By Barbara Marchadesch

Every day after work, Carol Ignacio, 32, takes the bus home after clocking in a full day as a salesperson. It used to be the worst part of her day, stuck in unmoving rush hour traffic with nothing to do but play games on her cell phone and stare at the back of the seat in front of her. Desperate to stave off the boredom, she decided to bring along a book that her friend Annette had lent her. It was a slim paperback, not much more than one hundred pages long, about a young secretary who falls for her boss. It would provide enough diversion for the ride home, she thought, and she could finally return it to her friend afterwards.

That was the beginning of an obsession with Tagalog Romance novels that has lasted to this day, more than ten years later. After she finished the first book, she asked her friend for another, and then another. Soon she was buying her own books to read on the bus. It takes her two or three bus commutes to finish a book, and she estimates that she buys about 50 titles a year on average.

Because of devotees like Carol, there is money to be made in the Tagalog romance industry, for publishers and authors alike. The books have long been favorites among local readers, for many reasons. The books usually cost around the PHP30 to PHP70 range, depending on whether they’re regular books or part of a special or best-selling series. They’re small enough to fit into your pocket or your purse, and page for page they deliver just as much kilig and romance as a movie or a telenovela.

And in their own way, they make life a little easier for people like Carol.

The write stuff

Tagalog romance novels might not be timeless classics, but they’re not trying to be. Their purpose is to entertain, thrill and amuse, and in that respect they deliver in spades. They’re entertaining, sometimes unabashedly cinematic in their plotlines and resolutions, and often cheesy.
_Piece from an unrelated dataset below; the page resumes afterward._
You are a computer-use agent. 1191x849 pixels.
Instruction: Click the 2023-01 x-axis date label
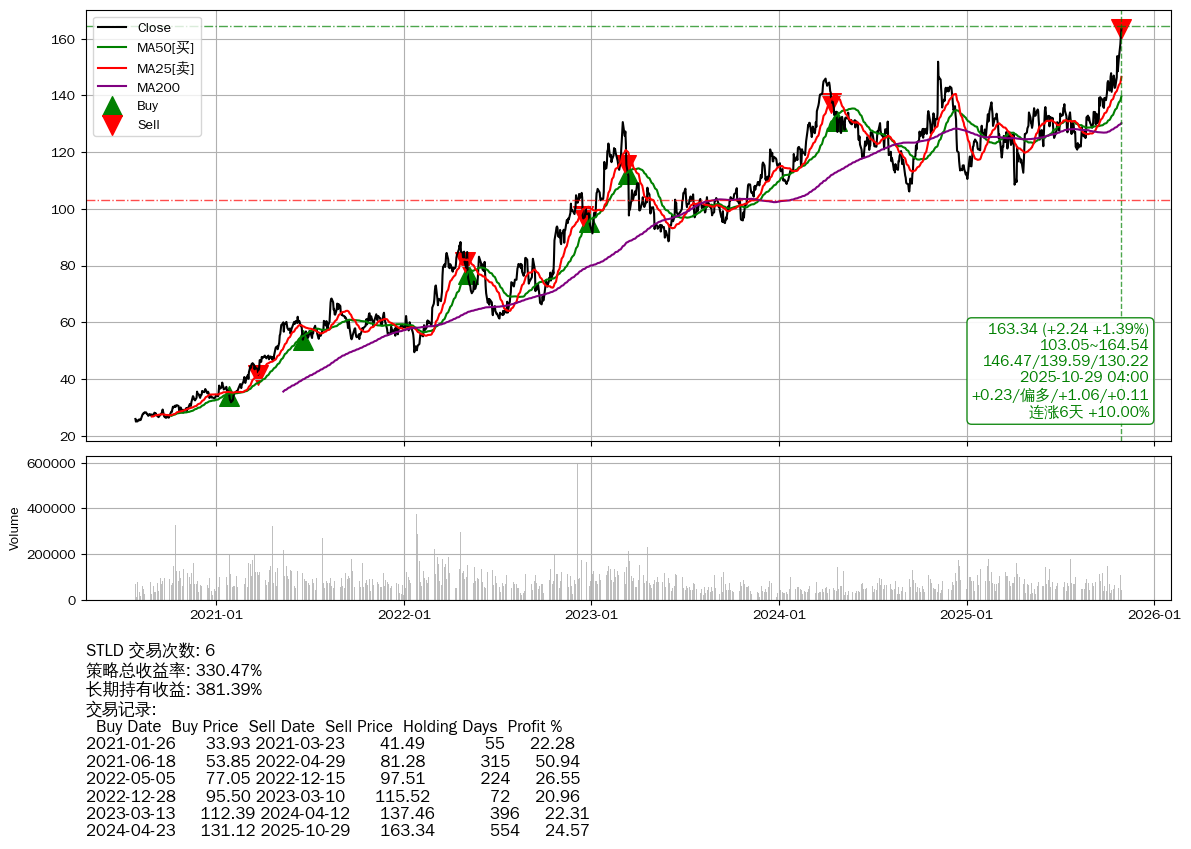591,615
The writing quality varies wildly, but it would be wrong to think that romance novelists don’t take their work seriously, or that there isn’t real talent in the field. 

Most romance novelists are women, but according to Malou Medina, editor at romance novel publishers Bookware, the authors’ demographic is quite diverse. “We’ve had writers who submitted their work and got published when they were still in high school,” she said. “We have writers who are career women and just write in their free time. We have writers who are really writers by profession and graduates of reputable universities. College students, housewives. Some of these authors are readers of Tagalog romance and most of them just really love to write.”

One such writer is Edith Joaquin, whose series X My Heart ranks among some of the company’s best-sellers. Joaquin’s first novel was published in 2003 and now she is writing full time.

Her series struck a chord with readers, and raised her profile as an author. “Although I’d been writing for quite a time, ‘popular’, where I am concerned, is fairly new,” said Joaquin.

What isn’t new is her love for the genre. Before she became a writer of romance novels, she was an avid reader of them. As she grew older and moved on from Ladybird books and then Nancy Drew mysteries, she was drawn to her aunt’s large collection of Mills and Boon paperbacks. “What I liked about them, for one, was the fact that I thought the writers were really witty, having been able to put together the conversations I read in the books,” she said. “Second, I am a romantic at heart, and I do love happy endings.”

Joaquin eventually made the jump from reader to writer for a very good reason. “The decision to try out writing came out of need for financial augmentation,” she said. “I wasn’t earning enough back then and I loved my job too much to quit. So my friend and I thought, we’re both writers, why don’t we try novels? And we also thought, it couldn’t be that hard. So we bought a few pocketbooks and yes, we thought it wasn’t hard. After our first try, we just went on and on and now, eight years since I first tried it, I will say I love writing novels and I can’t really imagine myself not being into it anymore.”

Addicted to love

It’s not hard to figure out why these slim pocketbooks are constantly bestsellers. They’re entertaining, they’re inexpensive, and their appeal is universal. “Maybe it’s because romance books depict an ‘ideal’ life,” said Joaquin. “Romance novels keep your faith in ‘happy ever afters.’”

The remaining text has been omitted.